Dragonflies frequently carry a cargo of parasitic hitchhikers. This Orthetrum testaceum has picked up an infestation of mites (you can see them clinging to the bases of its wings).
These are all males (as far as I can tell) of Rhodothemis rufa, a common dragonfly at MJC. The upper photo shows a mature male, the lowest one a juvenile, and the two middle photos an individual that has begun, but has not, completed its transition to the bright red colour it will boast at maturity.
Brachydiplax chalybea is another very common dragonfly that my readers have undoubtedly tired of, but it does make a nice subject for a photograph or two.
Ceriagrion cerinorubellum is the most obvious damselfly at both Kuching sites, probably because it eats most of the others. This sequence shows a pair assuming the "wheel" position, in which the female picks up sperm packets that the male has previously transferred to his secondary sexual organs.
Though odonates are the insects that occupy most of my attention, they are of course not the only things for an insect-watcher to see. These little euglossine, or stingless, bees are typically insects of the rainforest, where they nest in tree hollows, but they have adapted to city (or at least suburban) life in Kuching.
The trails in Sama Jaya are frequently crossed by another forest insect, the Giant Forest Ant (Camponotus gigas) - probably the largest ant in the world, now sometimes placed in the genus Dinomyrmex (which means Terrible Ant). By day I usually find solitary workers, but by night they apparently band together into small groups of five to ten or so. The workers come in a variety of sizes; follow this excellent link to learn more, and to see photographs of the various castes.

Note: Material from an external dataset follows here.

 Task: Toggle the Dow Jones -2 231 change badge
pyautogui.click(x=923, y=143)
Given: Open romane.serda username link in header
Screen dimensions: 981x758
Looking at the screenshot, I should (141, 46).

I found this male Great Mormon (Papilio memnon), an impressive and remarkable butterfly indeed, in the forest at Sama Jaya. This is one of our larger swallowtails (and yes, it is a swallowtail despite the absence of tails on its wings). Like a number of other swallowtails, it is a mimic of other butterflies - but it is the female, not the male, that does the mimicry. Females Great Mormons are highly polymorphic, each colour form copying a different, distasteful swallowtail. The mimicry patterns of Great Mormons have intrigued biologists as far back as Alfred Russel Wallace in the 19th Century, and the genetics controlling them are still a subject of active study today.
Insect-watchers, of course, can be distracted by other things. Our eye can be caught by a Common Ground Skink (Mabuya multifasciata) before it scuttles away into the undergrowth...

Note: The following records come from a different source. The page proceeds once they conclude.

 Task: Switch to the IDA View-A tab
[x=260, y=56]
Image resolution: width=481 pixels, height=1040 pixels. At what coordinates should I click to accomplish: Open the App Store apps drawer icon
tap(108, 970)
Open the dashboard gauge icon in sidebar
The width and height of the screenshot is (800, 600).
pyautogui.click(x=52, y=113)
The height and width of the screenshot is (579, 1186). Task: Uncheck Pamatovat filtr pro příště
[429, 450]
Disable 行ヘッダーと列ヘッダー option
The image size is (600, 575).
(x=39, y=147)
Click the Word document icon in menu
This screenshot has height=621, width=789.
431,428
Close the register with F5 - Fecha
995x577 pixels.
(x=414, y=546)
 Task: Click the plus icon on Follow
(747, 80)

...or distracted by the sheer beauty of the forest vegetation, especially when gingers like this one are in flower.
Fungi, too, can be delicately beautiful, as is this colony of Microporus xanthopus on a fallen limb at Sama Jaya.

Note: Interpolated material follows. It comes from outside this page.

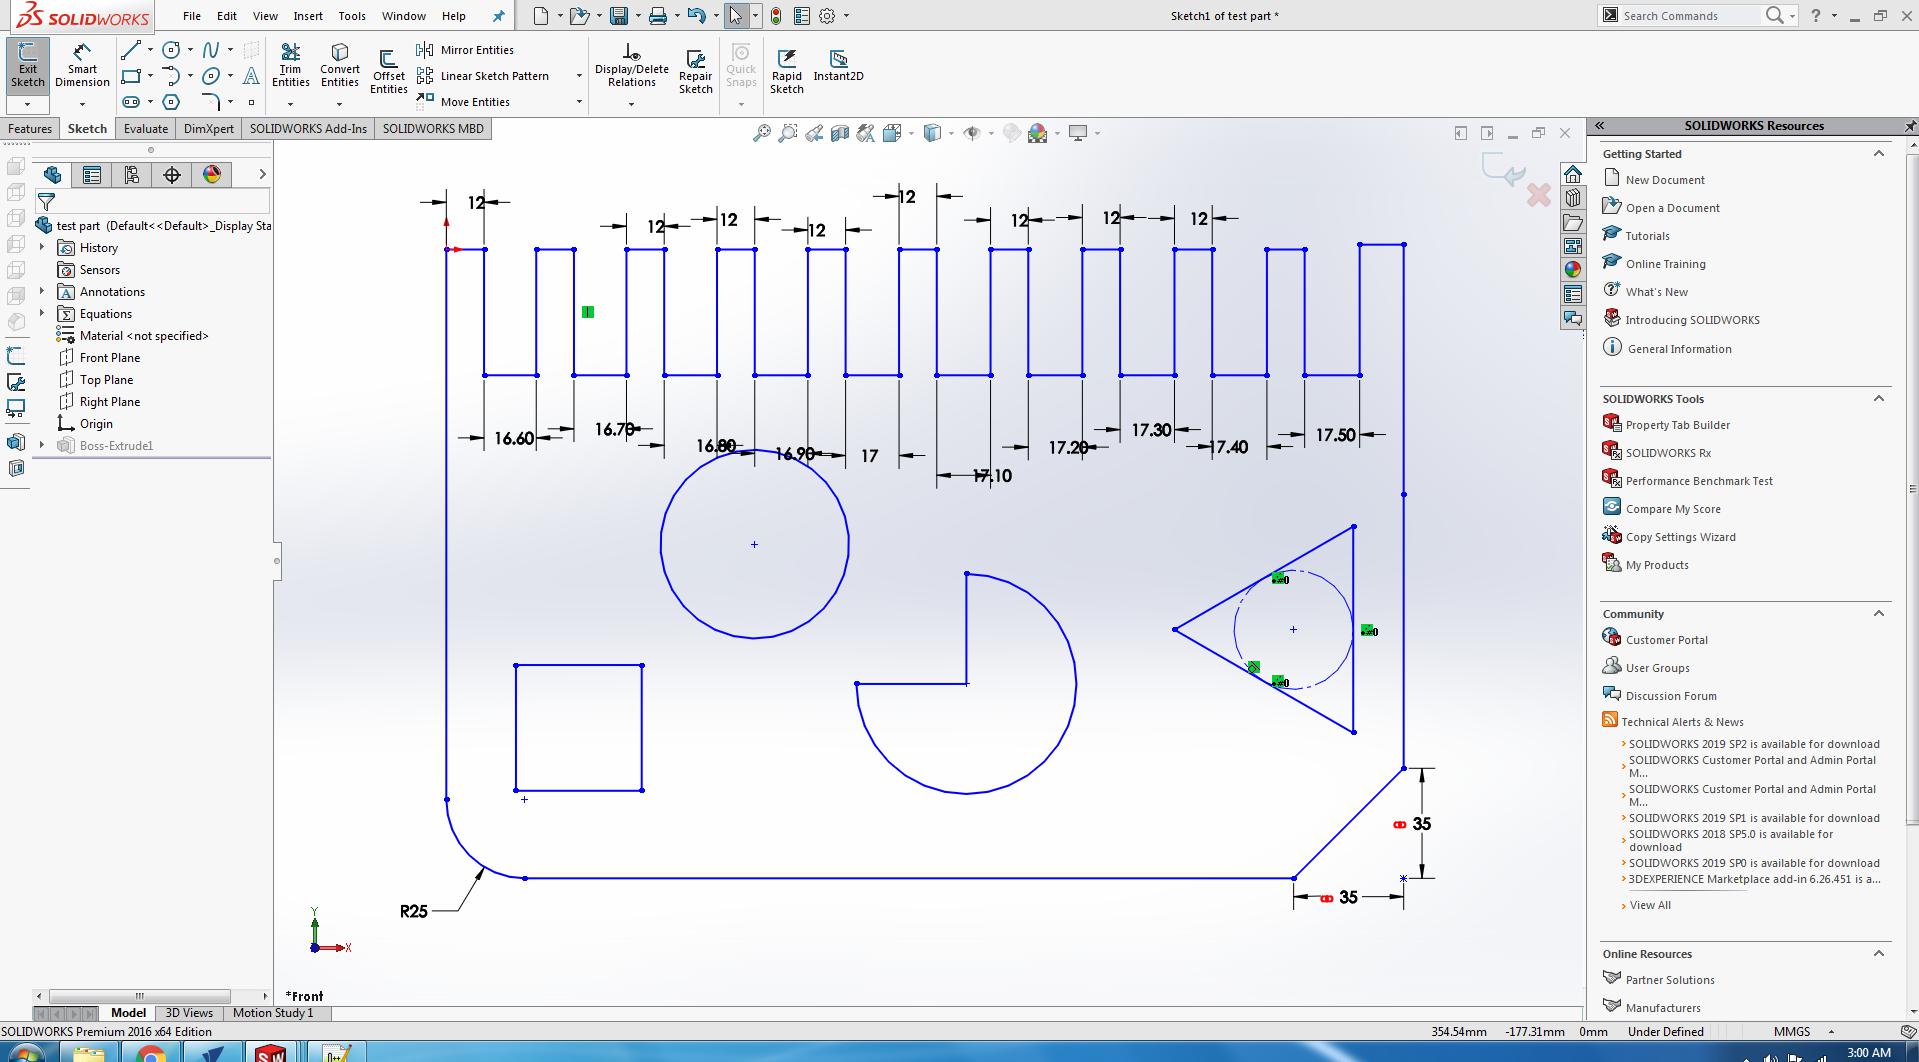Open the Repair Sketch tool
The height and width of the screenshot is (1062, 1919).
695,70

In fact, a naturalist in Kuching doesn't even have to leave home to see something interesting. All that you have to do is leave a window open and turn the lights on. I have had individuals of both of the local, semi-nocturnal Zyxomma dragonflies fly into our apartment at Green Heights, and Ryan found this impressive insect in our lobby. It has a distinctive-ladder-like wing venation that helped me to identify it: Heliaeschna simplicia, a native of Sumatra, Borneo and a few islands in the Philippines, and a species of darner that is most active after dark. This female presumably flew in on the previous night.